The officer raised his hand, and threatening Vyesovshchikov with his little finger, said:
"Take care!"
He began to search among his papers. From the street the bright, moonlit night looked on through the window with soulless eyes. Some one was loafing about outside the window, and the snow crunched under his tread.
"You, Nakhodka, you have been searched for political offenses before?" asked the officer.
"Yes, I was searched in Rostov and Saratov. Only there the gendarmes addressed me as 'Mr.'"
The officer winked his right eye, rubbed it, and showing his fine teeth, said:
"And do you happen to know, Mr. Nakhodka—yes, you, Mr. Nakhodka—who those scoundrels are who distribute criminal proclamations and books in the factory, eh?"
The Little Russian swayed his body, and with a broad smile on his face was about to say something, when the irritating voice of Nikolay again rang out:
"This is the first time we have seen scoundrels here!"
Silence ensued. There was a moment of breathless suspense. The scar on the mother's face whitened, and her right eyebrow traveled upward. Rybin's black beard quivered strangely. He dropped his eyes, and slowly scratched one hand with the other.
"Take this dog out of here!" said the officer.
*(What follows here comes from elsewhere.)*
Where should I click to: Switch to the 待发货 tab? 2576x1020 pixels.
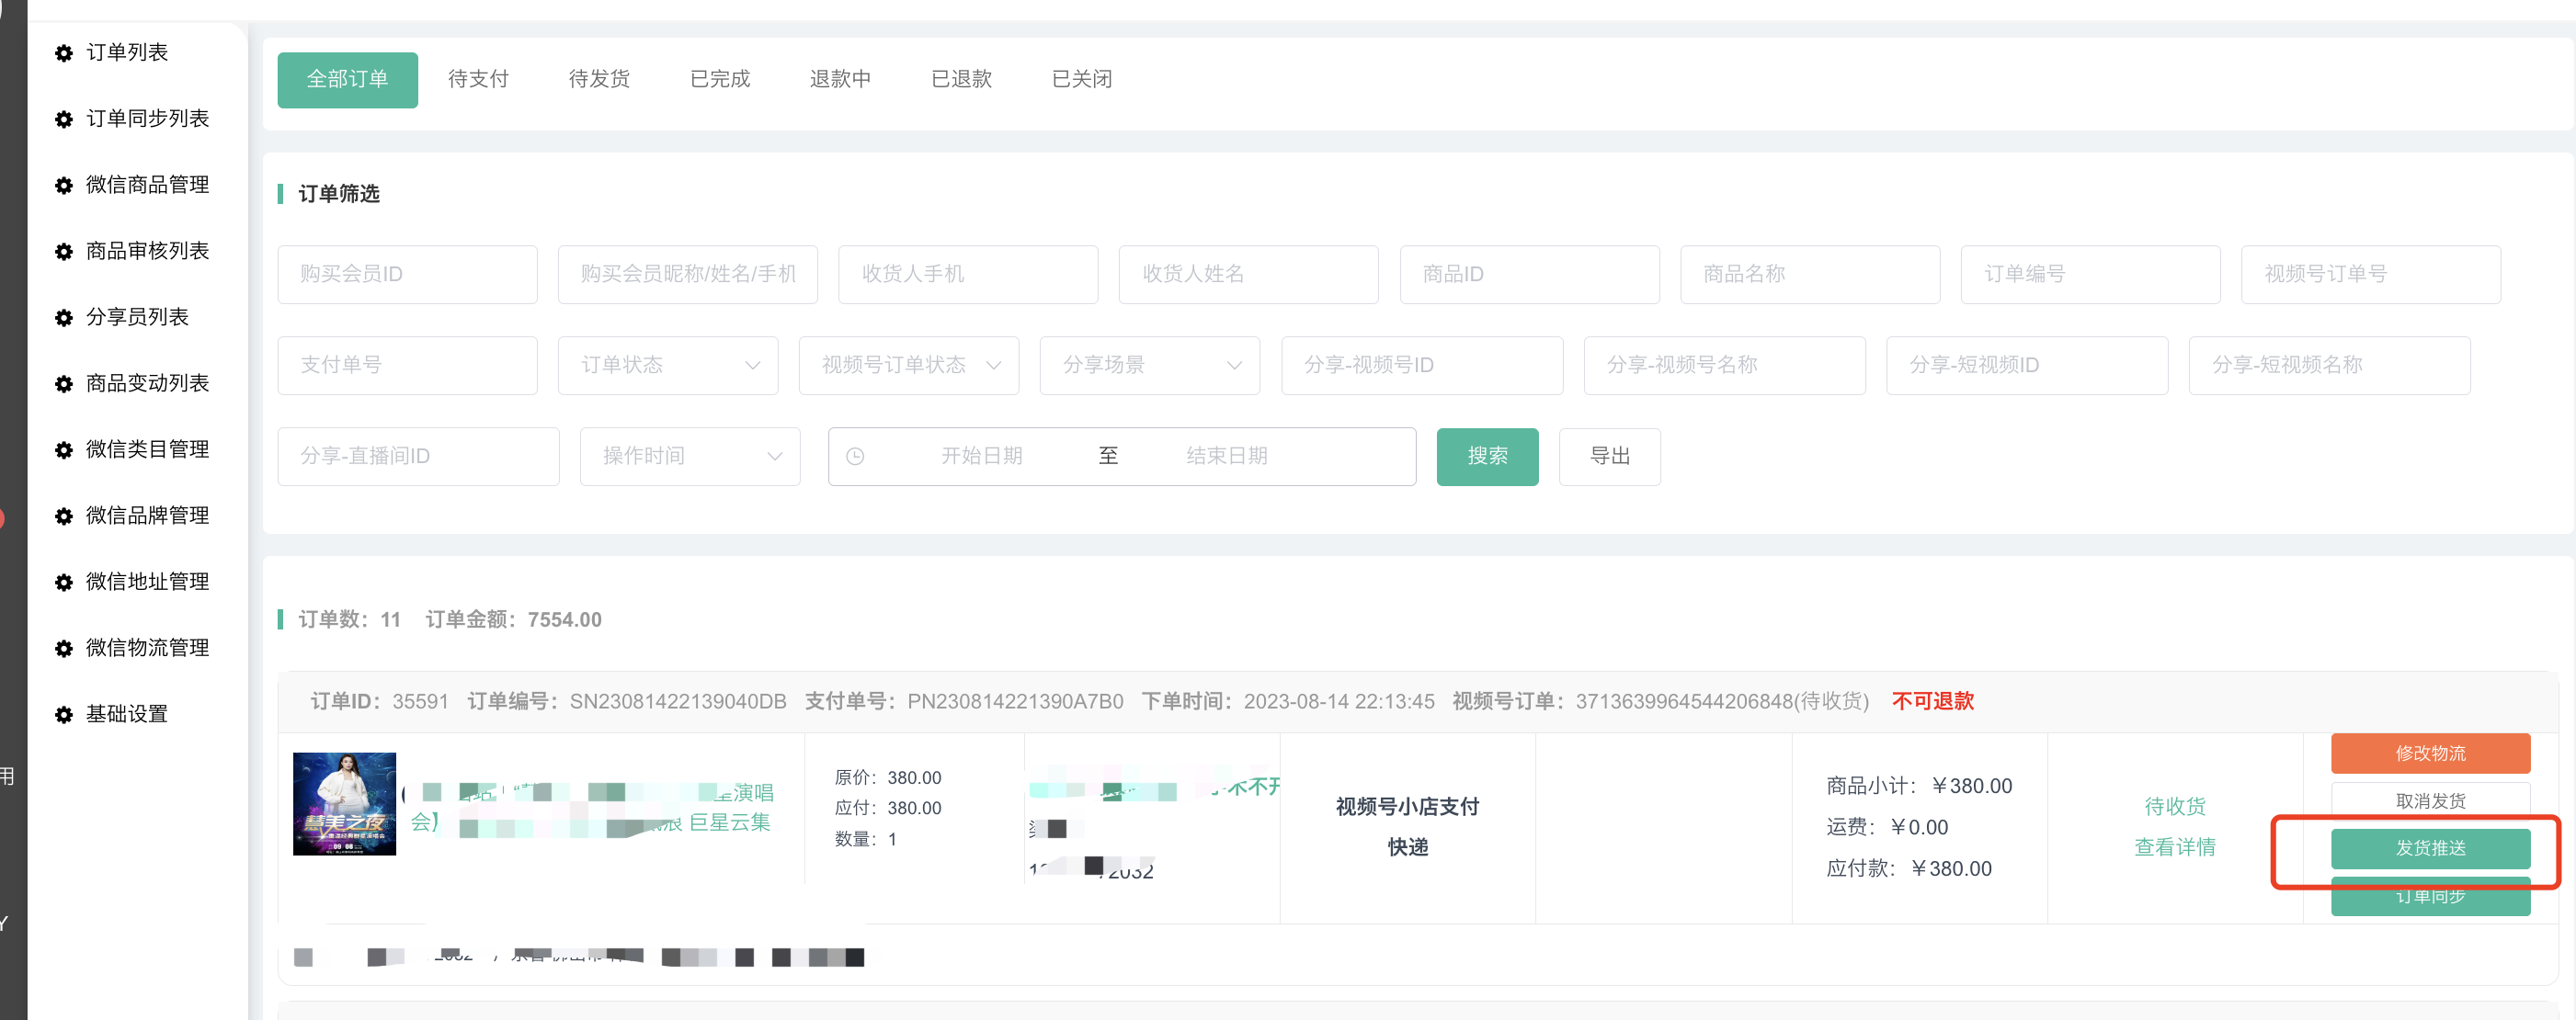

Two gendarmes seized Nikolay under the arm and rudely pulled him into the kitchen. There he planted his feet firmly on the floor and shouted:
"Stop! I am going to put my coat on."
The police commissioner came in from the yard and said:
"There is nothing out there. We searched everywhere!"
"Well, of course!" exclaimed the officer, laughing. "I knew it! There's an experienced man here, it goes without saying."
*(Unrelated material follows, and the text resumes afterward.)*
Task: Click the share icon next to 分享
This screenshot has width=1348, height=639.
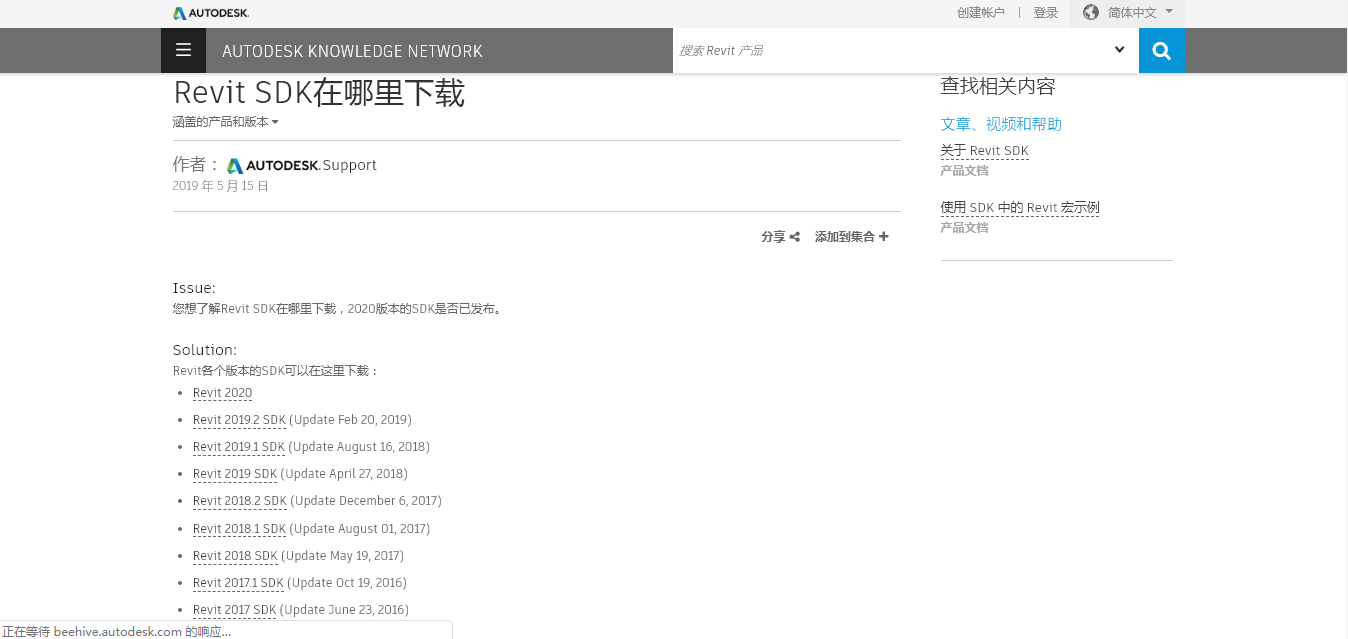Action: pyautogui.click(x=795, y=236)
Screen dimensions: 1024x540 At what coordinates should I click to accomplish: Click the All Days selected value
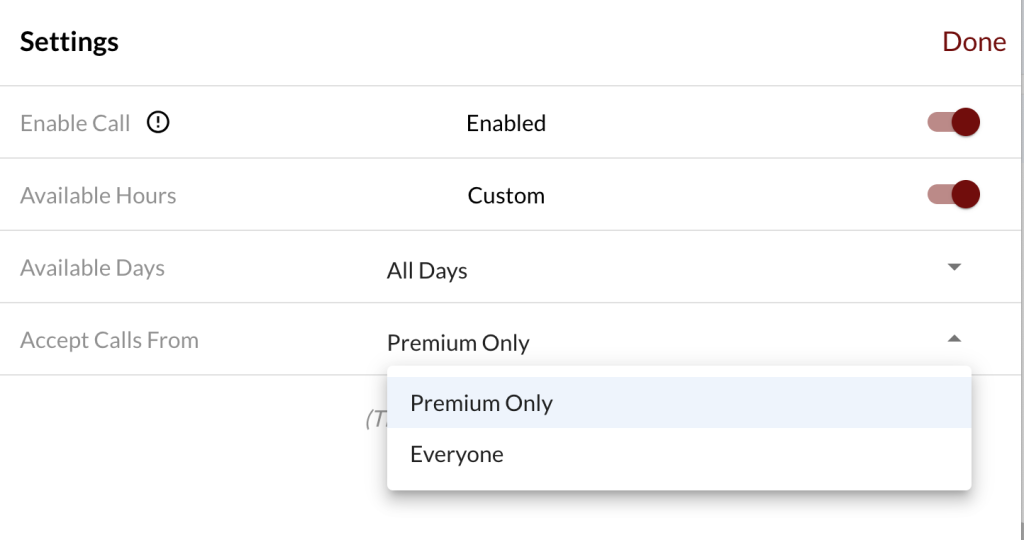click(x=427, y=270)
The mother listened to his thin, dry voice, and looking with terror into the yellow face, felt an enemy in this man, an enemy without pity, with a heart full of aristocratic disdain of the people. Formerly she had but rarely seen such persons, and now she had almost forgotten they existed.
"Then this is the man whom Pavel and his friends have provoked," she thought.
"I place you, Mr. Andrey Onisimov Nakhodka, under arrest."
"What for?" asked the Little Russian composedly.
"I will tell you later!" answered the officer with spiteful civility, and turning to Vlasova, he shouted:
"Say, can you read or write?"
"No!" answered Pavel.
"I didn't ask you!" said the officer sternly, and repeated: "Say, old woman, can you read or write?"
The mother involuntarily gave way to a feeling of hatred for the man. She was seized with a sudden fit of trembling, as if she had jumped into cold water. She straightened herself, her scar turned purple, and her brow drooped low.
"Don't shout!" she said, flinging out her hand toward him. "You are a young man still; you don't know misery or sorrow——"
"Calm yourself, mother!" Pavel intervened.
"In this business, mother, you've got to take your heart between your teeth and hold it there tight," said the Little Russian.
"Wait a moment, Pasha!" cried the mother, rushing to the table and then addressing the officer: "Why do you snatch people away thus?"
"That does not concern you. Silence!" shouted the officer, rising.
"Bring in the prisoner Vyesovshchikov!" he commanded, and began to read aloud a document which he raised to his face.
Nikolay was brought into the room.
"Hats off!" shouted the officer, interrupting his reading.
Rybin went up to Vlasova, and patting her on the back, said in an undertone:
"Don't get excited, mother!"
"How can I take my hat off if they hold my hands?" asked Nikolay, drowning the reading.
The officer flung the paper on the table.
"Sign!" he said curtly.
The mother saw how everyone signed the document, and her excitement died down, a softer feeling taking possession of her heart. Her eyes filled with tears—burning tears of insult and impotence—such tears she had wept for twenty years of her married life, but lately she had almost forgotten their acid, heart-corroding taste.
The officer regarded her contemptuously. He scowled and remarked:
"You bawl ahead of time, my lady! Look out, or you won't have tears left for the future!"
"A mother has enough tears for everything, everything! If you have a mother, she knows it!"
The officer hastily put the papers into his new portfolio with its shining lock.
"How independent they all are in your place!" He turned to the police commissioner.